Aurora is an Exascale supercomputer located at Argonne Leadership Computing Facility. The system has 10624 compute nodes with each node having two 52-core Intel Xeon CPUs, six discrete Intel Xeon MAX GPUs, two DDR5 memory domains, two high-bandwidth memory domains, and eight Slingshot network cards. We use message passing interface (MPI) to program this machine; however, the complexity and the scale of the system require special considerations to achieve expected stability and performance. Intel has made significant contribution to improved interaction of various system components within an MPI context, and the speaker will present the results of some of those contributions for users to use. Some time will be spent on discussing the problems of choosing the number of processes on a node, the distribution of processes on a node, compact or distributed location of nodes in a system, collective operations, and recommended environment variables. It is expected that the attendees are going to be using a large fraction of Aurora for production computations, therefore, we will be paying particular attention to a large scale multi-node environment.

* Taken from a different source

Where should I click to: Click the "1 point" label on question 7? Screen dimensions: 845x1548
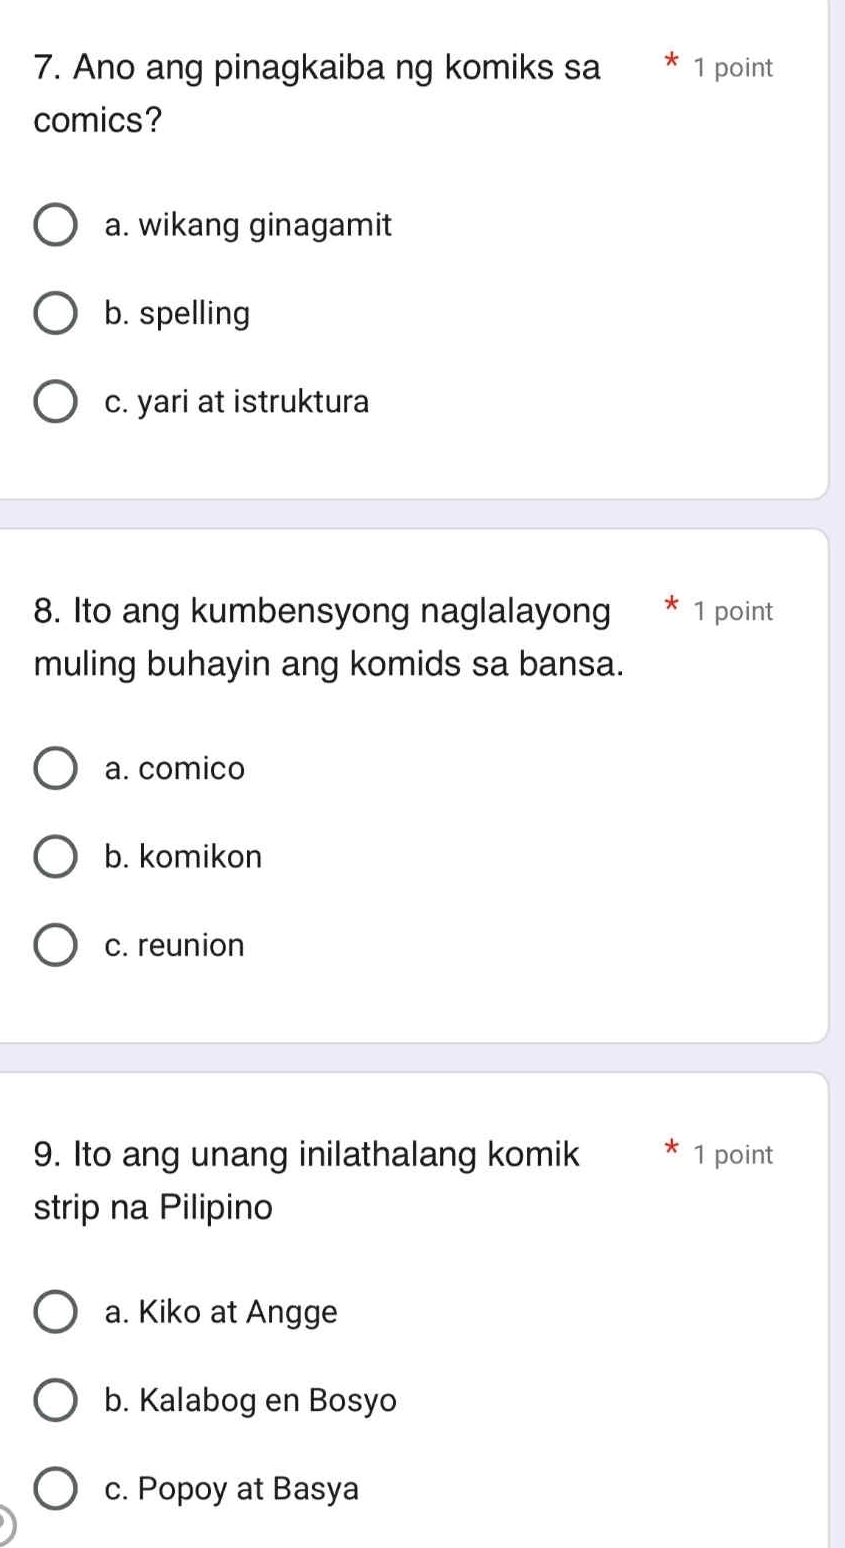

Vitali Morozov is a Senior Software Engineering at the Argonne Leadership Computing Facility. He received his M.S. in Mathematics and M.S. in Computer Science from Novosibirsk State University, a Ph.D. in Engineering from Ershov’s Institute for Informatics Systems, Novosibirsk, Russia. At Argonne since 2001, he has been working on computer simulation of plasma generation, plasma material interactions, plasma thermal and optical properties, and applications to laser and discharge-produced plasmas. At the ALCF, he has been working on performance projections, performance analysis and simulation, studying the hardware trends and evaluates experimental and non-conventional hardware. He is also porting and tuning applications to large-scale supercomputers.